**What you are asked to do:** If a line in the following entries contains the string "computer", it counts toward the total; report only that total.

**Collected data entries:**
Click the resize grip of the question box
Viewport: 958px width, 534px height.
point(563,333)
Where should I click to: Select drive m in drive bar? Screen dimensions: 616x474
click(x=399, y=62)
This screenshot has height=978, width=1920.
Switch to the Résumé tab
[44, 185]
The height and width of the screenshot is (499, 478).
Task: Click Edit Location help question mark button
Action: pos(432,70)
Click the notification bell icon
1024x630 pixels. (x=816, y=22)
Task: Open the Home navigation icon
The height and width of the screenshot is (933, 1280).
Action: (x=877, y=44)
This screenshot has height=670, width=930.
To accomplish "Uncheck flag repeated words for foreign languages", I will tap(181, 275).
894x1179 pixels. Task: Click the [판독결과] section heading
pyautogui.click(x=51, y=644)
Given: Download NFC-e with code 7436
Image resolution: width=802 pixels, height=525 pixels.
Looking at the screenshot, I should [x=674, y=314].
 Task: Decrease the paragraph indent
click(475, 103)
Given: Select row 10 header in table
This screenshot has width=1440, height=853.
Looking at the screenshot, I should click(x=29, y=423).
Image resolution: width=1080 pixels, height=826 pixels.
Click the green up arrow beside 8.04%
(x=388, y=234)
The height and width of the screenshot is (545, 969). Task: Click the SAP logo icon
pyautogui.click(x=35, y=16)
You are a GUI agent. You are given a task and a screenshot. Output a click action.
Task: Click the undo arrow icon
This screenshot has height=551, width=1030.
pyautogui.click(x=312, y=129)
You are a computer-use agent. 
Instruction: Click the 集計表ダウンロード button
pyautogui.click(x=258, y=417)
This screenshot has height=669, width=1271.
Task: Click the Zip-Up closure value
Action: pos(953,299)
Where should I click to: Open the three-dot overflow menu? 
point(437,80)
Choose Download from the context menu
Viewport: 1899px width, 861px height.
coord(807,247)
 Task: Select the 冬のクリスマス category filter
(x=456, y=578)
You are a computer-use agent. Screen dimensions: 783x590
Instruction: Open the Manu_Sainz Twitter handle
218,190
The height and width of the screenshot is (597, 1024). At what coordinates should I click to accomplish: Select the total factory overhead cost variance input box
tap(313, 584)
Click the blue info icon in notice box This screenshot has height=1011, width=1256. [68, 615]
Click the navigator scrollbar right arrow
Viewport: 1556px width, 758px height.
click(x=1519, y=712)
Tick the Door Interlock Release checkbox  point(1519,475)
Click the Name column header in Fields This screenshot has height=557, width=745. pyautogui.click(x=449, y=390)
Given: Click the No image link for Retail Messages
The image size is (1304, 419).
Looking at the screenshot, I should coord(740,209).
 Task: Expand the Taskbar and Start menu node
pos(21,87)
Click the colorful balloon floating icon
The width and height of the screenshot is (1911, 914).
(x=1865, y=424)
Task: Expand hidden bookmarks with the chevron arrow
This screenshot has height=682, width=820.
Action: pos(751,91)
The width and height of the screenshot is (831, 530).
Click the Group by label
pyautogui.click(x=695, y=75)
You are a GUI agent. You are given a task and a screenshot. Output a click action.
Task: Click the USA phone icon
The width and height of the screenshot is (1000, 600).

**Solution for this problem:** 2